Scienza

ONU/L'Italia e la Piramide "climatica"

di L. A.

L'esperienza del laboratorio italiano Piramide sul monte Everest per lo studio del cambiamento climatico è arrivata alla Nazione Unite, come testimonianza tangibile del lavoro svolto dall'Italia in tema di sviluppo sostenibile.

Piramide è stato presentato infatti in un appuntamento organizzato ai margini della riunione della 15ma riunione della Commissione Sviluppo Sostenibile.

Il Ministro dell'Ambiente Alfonso Pecoraro Scanio, a New York per i lavori della Commissione,  è intervenuto alla presentazione per sottolineare l'importanza della ricerca e la cooperazione internazionale per risolvere l'emergenza clima.  Per il Ministro: "Il cambiamento climatico è ormai la prima emergenza del pianeta. E' fondamentale l'attenzione alle aree montane, che hanno bisogno di iniziative come quelle del Comitato Ev‑K2‑Cnr".

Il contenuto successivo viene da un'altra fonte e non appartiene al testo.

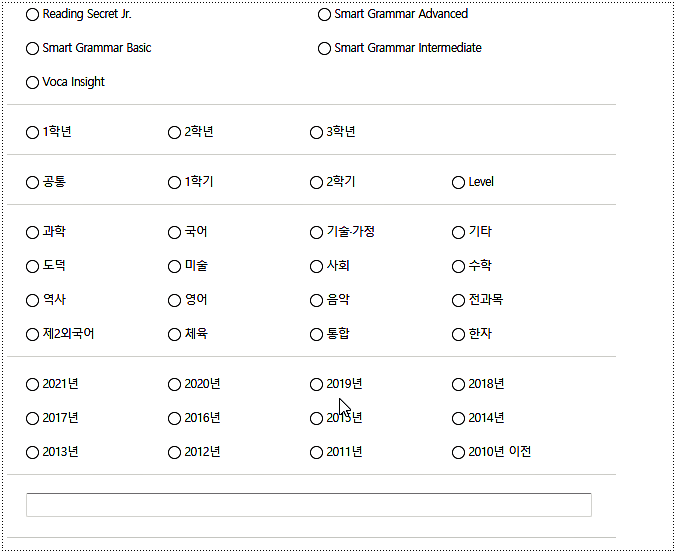This screenshot has width=676, height=553.
Task: Select the 3학년 grade radio button
Action: (317, 133)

L'importanza della ricerca istituzionale e il ruolo chiave del settore privato, la storia di iniziative d'eccellenza in regioni remote e le più urgenti necessità di Karakorum, Himalaya, Alpi, Carpazi e altre zone montuose del mondo sono stati alcuni dei i temi affrontati durante la tavola rotonda, presieduta dal ministro plenipotenziario del Ministero degli Affari Esteri, Giorgio Sfara.  Hanno partecipato tra gli altri, autorità internazionali dell'Unep, all'Eurac (Accademia Europea di Bolzano), al Parlamento italiano, al Cnr, all'unità di ricerca Ev-K2-Cnr, alla Nepal Academy of Science and Technology. L'evento è stato organizzato dalla Direzione generale cooperazione allo sviluppo del Ministero degli affari esteri italiano e dal Comitato Ev-K²-Cnr, con la collaborazione con l'Unep Iscc (Interim Secretariat of the Carpathian Convention), l'Eurac (Accademia Europea di Bolzano), il Gruppo Amici della montagna del Parlamento italiano, e con il supporto del Ministero degli affari esteri e del Ministero dell'Ambiente italiani.

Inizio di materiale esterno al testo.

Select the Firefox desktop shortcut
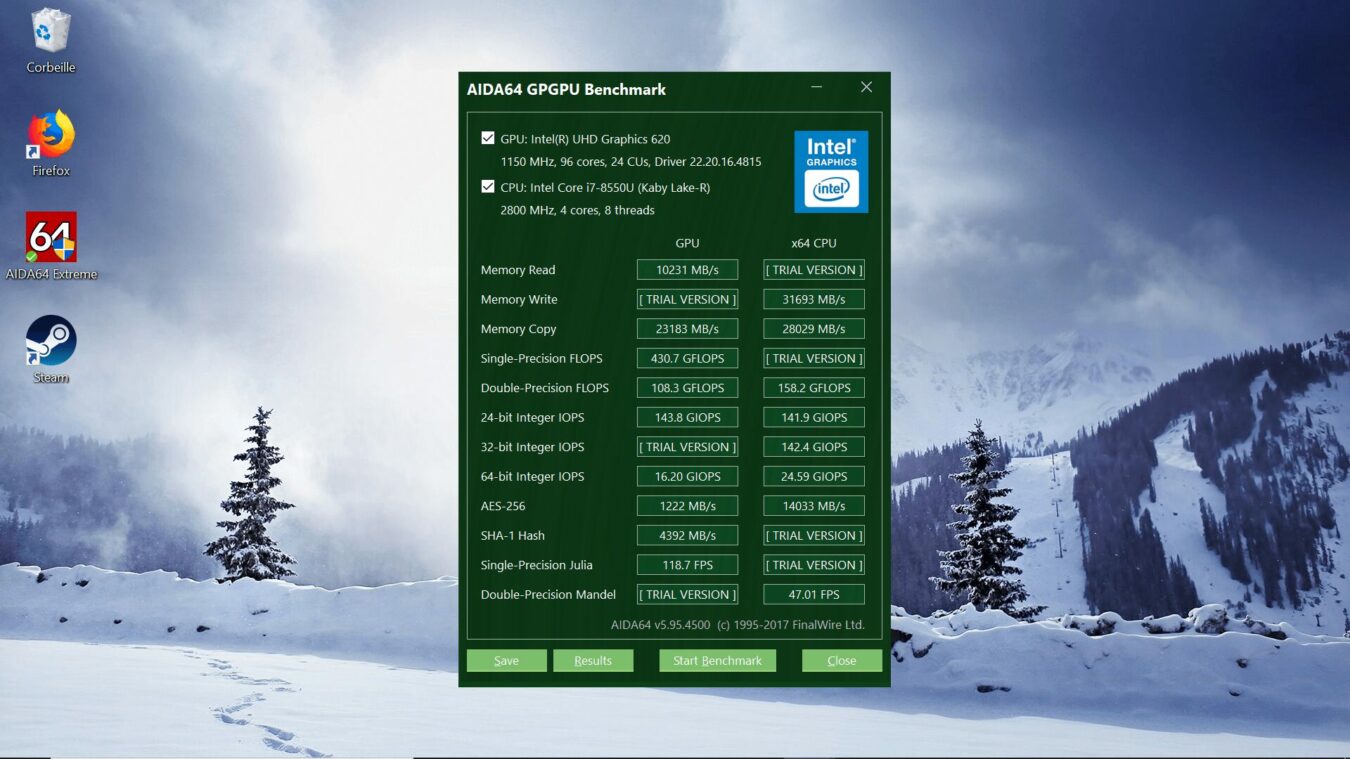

Il sofisticato laboratorio Piramid  si trova in una base logistica a 5.050 metri sul monte Everest e studia il cambiamento climatico e gli effetti che esso produce sul sistema agricolo e le abitudini alimentari. Nei prossimi anni la variazione delle temperature del pianeta potrà favorire alcune colture e ostacolare la crescita di altre, influenzando, inoltre frequenza e intensità delle precipitazioni. Le risorse idriche disponibili modificheranno la qualità dei terreni e imporranno nuovi modi produzione e consumo agroalimentare.

Le aree remote e d'alta quota rappresentano il 27 per cento dell'intera superficie terrestre e ospitano il 22 per cento della popolazione umana. Da loro dipendono quindi prima di tutto le risorse come l' acqua e  l'energia.